The February 14 group is a loosely affiliated activist network named after the start of the 2011 uprising that has helped promote and organize demonstrations. Little is known about the al-Ashtar Brigades and Resistance Brigades, though the former has claimed responsibility for violent attacks in Bahrain in the past.
The report did not say why the three groups had been singled out.
The officers killed Monday died when a bomb apparently detonated remotely went off while they were trying to disperse anti-government activists. Among the dead was an officer from the United Arab Emirates deployed to help bolster security in the tiny island kingdom.

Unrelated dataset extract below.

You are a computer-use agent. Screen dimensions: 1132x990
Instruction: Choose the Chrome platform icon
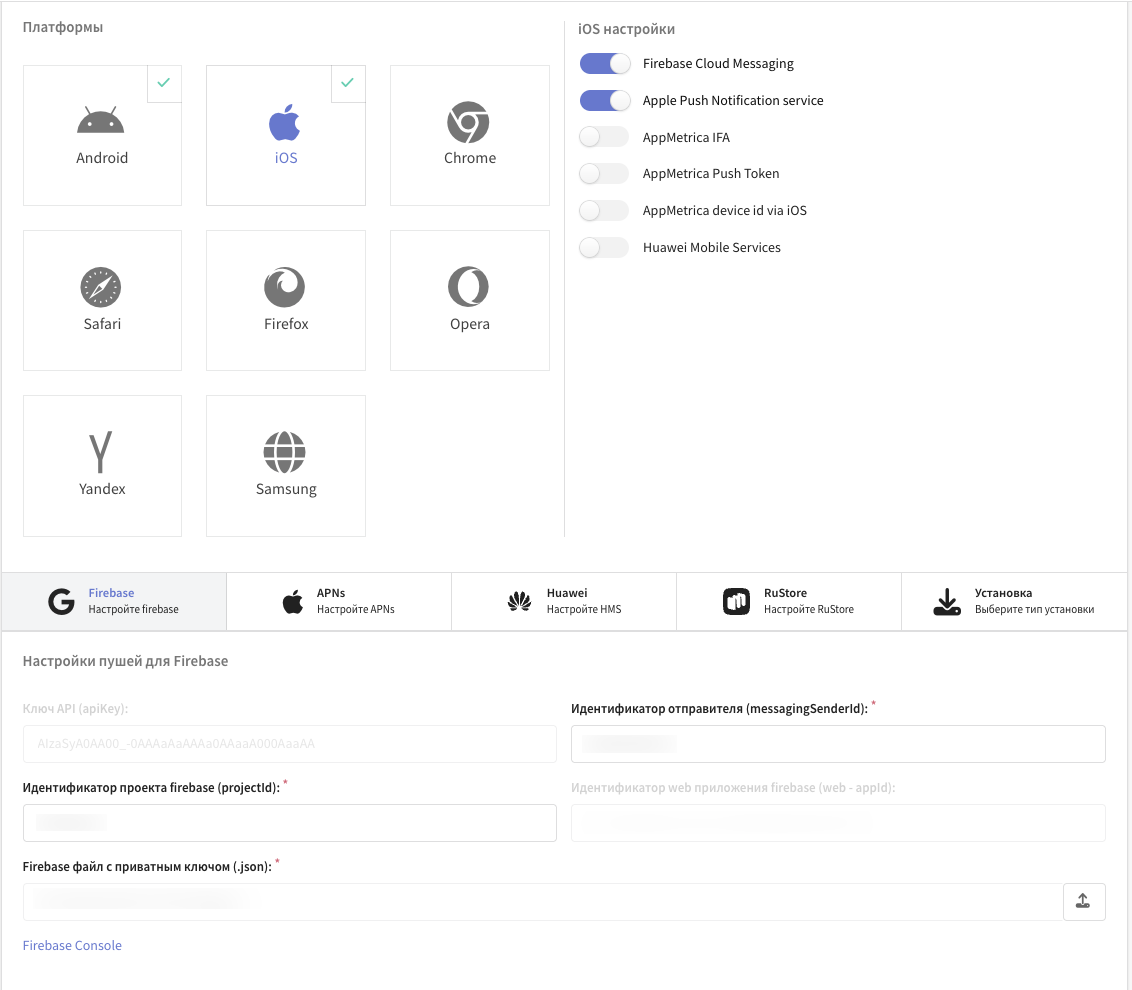click(x=469, y=123)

Bahrain has been roiled by three years of unrest, with a Shiite-dominated opposition movement demanding greater political rights from the Sunni monarchy. The country is a small, Western-allied island kingdom off the coast of Saudi Arabia that is home to the U.S. Navy's 5th Fleet.
Young protesters frequently clash with riot police in running street skirmishes despite mainstream opposition leaders' appeals to keep the demonstrations peaceful.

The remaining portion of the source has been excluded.